RP wrote at the time: “The movement would benefit from reconnecting with the best of the Jacobin revolutionary tradition or, better yet, that of the [1871 Paris] Commune, in order to develop elements of such a democratic program, such as the creation of a single Assembly, both legislative and executive. ... All this would greatly help the mass movement to experiment with bourgeois representative democracy and develop an awareness of self-organization, which in my view is the only viable democratic perspective.'
Thus, RP proposed not a struggle for workers' power and socialism, but an “experiment” with bourgeois democracy, that is, recycling capitalist parliamentarism in pseudo-radical language.
RP intensified the confusion by claiming that workers should conclude from the Commune, the world's first workers’ state, that they must appreciate “bourgeois representative democracy.” This is the opposite of what the working class should conclude from the experience of the Paris Commune. It was massacred by the army of the “bourgeois representative” Third Republic in the Bloody Week of May, 21-28, 1871.

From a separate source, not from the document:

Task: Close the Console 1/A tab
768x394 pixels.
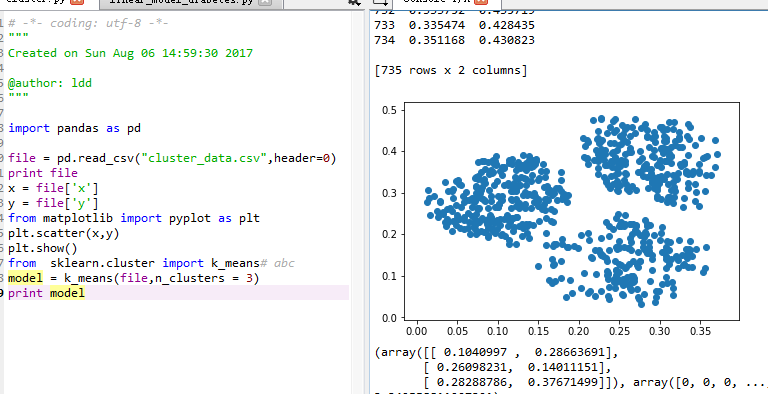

A relentless political offensive for workers’ power is the only way to avoid disaster in historical crises like those of 1871, and today. This is the key lesson that Marxists drew from the massacre of the Commune, helping prepare the Bolsheviks politically for the October Revolution in Russia. But Révolution Permanente, despite its name, is diametrically opposed to a Bolshevik political strategy.
RP maintains today the same petty-bourgeois orientation it had in 2023. Its talk of “self-organization” and “strikes from below” masks its refusal to confront the central issues: the nature of the capitalist state, the need to organize workers independently of union bureaucracies that are pillars of this system, and the necessity of an international revolutionary strategy.
Despite calls to “block everything,” RP consciously limits the struggle to the French national scale. But the current crisis cannot be resolved at the national level. The austerity plans dictated by the European Union, wars planned by NATO, and the banks’ financial speculation can only be fought through an international mobilization of the working class.
RP’s line, behind its “combative” phrases, remains nationalist, limited to calls to reform the moribund capitalist system. It aims to channel social anger into union bureaucracies or allied petty-bourgeois organizations, while carefully avoiding any call for the expropriation of capital or the taking of power by the workers.
The current crisis confronts the working class with two perspectives: either the bourgeoisie imposes a dictatorship to crush social opposition, or the workers build a revolutionary organization capable of overthrowing capitalism.
This means breaking with the union leaderships and their political allies, including RP. These leaderships are not “neutral” instruments that can be pressured to fight. They are integrated into the state, which finances them in order to maintain social order and stifle any real protest. Workers cannot ask them for a “battle plan.” They must take the organization of their struggles into their own hands.
The central task is to build independent rank-and-file committees in workplaces, universities and working class neighborhoods to coordinate strikes and mobilizations outside the control of the bureaucracy. These committees must unite internationally within the International Workers Alliance of Rank-and-File Committees (IWA-RFC) to prepare a global response to austerity and war.
Only on this basis can a revolutionary struggle against Macron, the EU and NATO develop. The political organization that must provide this leadership in France is not Révolution Permanente, which is hostile to any Trotskyist perspective, but the Socialist Equality Party, the French section of the International Committee of the Fourth International.